About this exercise:
Copy out the full data exactly as given; pictures should not be included.

Extracted information:
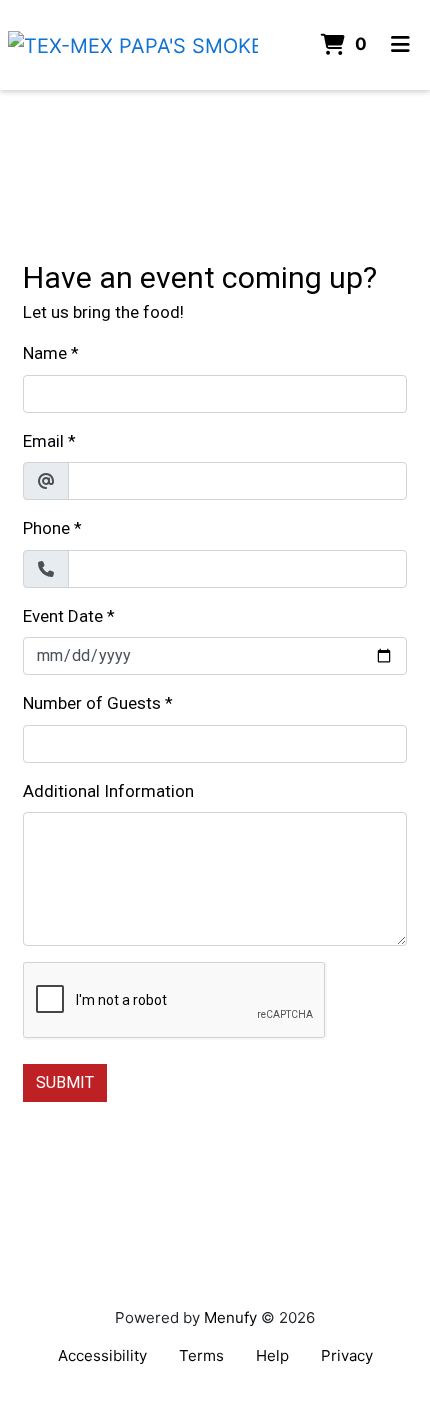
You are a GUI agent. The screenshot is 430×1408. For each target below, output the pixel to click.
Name (45, 353)
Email (43, 441)
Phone (46, 528)
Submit (65, 1082)
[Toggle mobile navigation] (400, 45)
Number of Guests (92, 703)
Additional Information (108, 791)
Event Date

Response box:
You are a GUI agent. The screenshot is 430×1408. For each target below, output the pixel to click.
Name (45, 353)
Email (43, 441)
Phone (46, 528)
Submit (65, 1082)
[Toggle mobile navigation] (400, 45)
Number of Guests (92, 703)
Additional Information (108, 791)
Event Date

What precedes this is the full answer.